According to Antonucci, the characters were based on real people in his life. The personalities of Ed, Edd, and Eddy are based on personal traits of himself, and the activities of his two sons. The Eds also possess personality traits similar to The Three Stooges, whose money-making schemes and antics also invariably backfire. The cul-de-sac children and the Kanker Sisters were all based on children he grew up with. Antonucci also stated that he believed it was important to add Plank, a board of wood, to the show, stating that he "thought it would be really cool to do the show with Plank taking on a character of his own" and to cause Jonny to do things he would usually never do. He also stated that Rolf is strongly based on himself and his cousins, since he was part of an immigrant family, and grew up in a first-generation foreign household with different customs and ways of living.

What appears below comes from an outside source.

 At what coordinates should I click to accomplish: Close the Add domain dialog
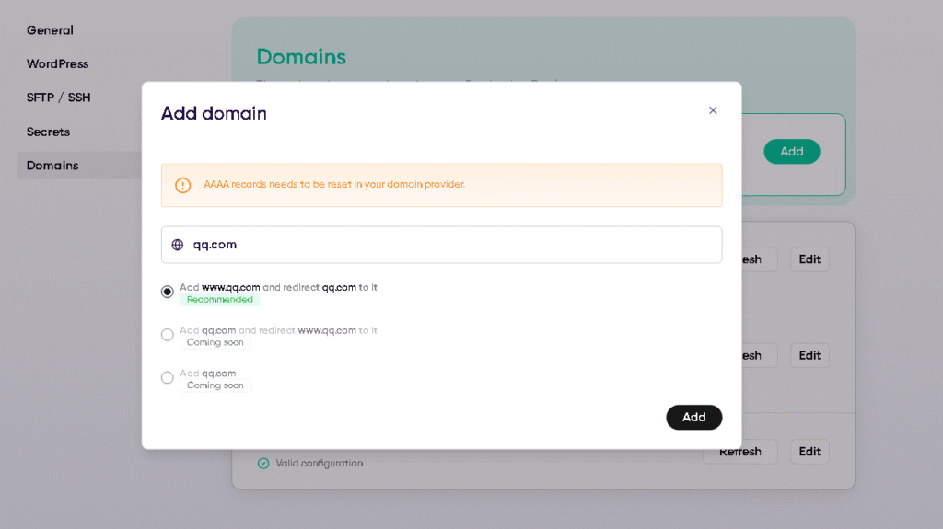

Ed, Edd n Eddy is the only A.k.a. Cartoon show to have a theatrical movie based on the animated television series. The series' finale movie, Ed, Edd n Eddy's Big Picture Show, aired on November 8, 2009, officially ending the series. However, reruns continued to air on the network until July 1, 2011. On March 30, 2012, the series received another opportunity to air re-runs on the revived block Cartoon Planet.

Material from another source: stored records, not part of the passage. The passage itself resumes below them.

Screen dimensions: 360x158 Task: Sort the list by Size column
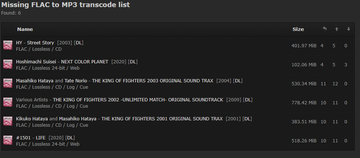pyautogui.click(x=298, y=29)
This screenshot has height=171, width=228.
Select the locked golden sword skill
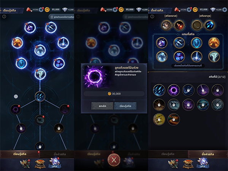click(159, 119)
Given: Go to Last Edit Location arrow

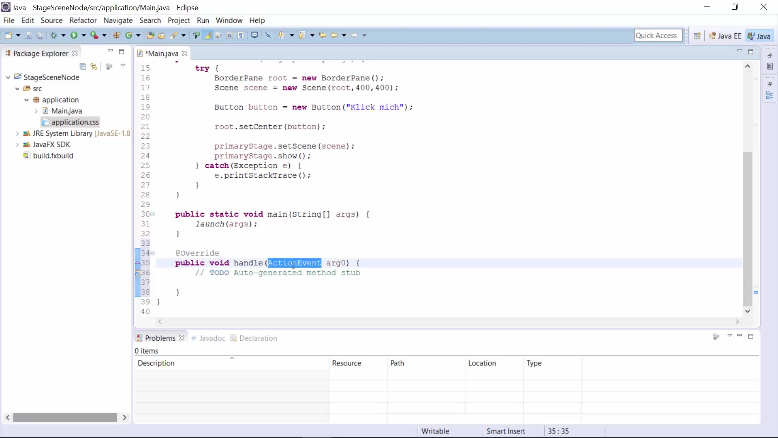Looking at the screenshot, I should click(323, 36).
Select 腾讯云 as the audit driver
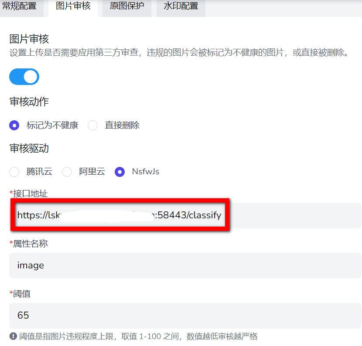Image resolution: width=362 pixels, height=346 pixels. coord(14,172)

While Antonucci was working on Ed, Edd n Eddy's Big Picture Show, it was announced on September 4, 2008 that he signed to WildBrain; Antonucci stated that he was "already kicking around three different ideas for his first Wildbrain project." On June 11, 2013, animator Joe Murray posted a short interview with Antonucci for his class on his website, and on the end wrote: "He's currently working on a new series, so rock on."
Antonucci's first solo work Lupo the Butcher was a successful short and is considered to be a cult classic. Eric Fogel, creator of Celebrity Deathmatch, stated that Lupo the Butcher "opened [his] eyes to a world of animation that was strictly for grownups and inspired [him] to pursue a career path that was a bit more... twisted". Throughout his career, Antonucci received a number of awards. He worked on a number of award-winning commercials for Converse, ESPN and Levi's. In 1998, for his work on Cartoon Sushi, Antonucci received a National Cartoonists Society Division Award for Television Animation. His series Ed, Edd n Eddy received several awards and nominations; for his work on the series, Antonucci won a Reuben Award for Best Television Animation in 1999 and a Leo Award for Best Director in an Animated Production or Series in 2000. He became best known for Ed, Edd n Eddy, which with an almost 11-year run remains the longest running original Cartoon Network series and Canadian-made animated series to date. It was also Cartoon Network's most popular series among boys ages 2–11. Bob Higgins, head of WildBrain, considered Ed, Edd n Eddy to be a "landmark in animation". Joe Murray, famous for creating the animated series Rocko's Modern Life and Camp Lazlo, called Antonucci "one of the founders and mainstays of modern animation".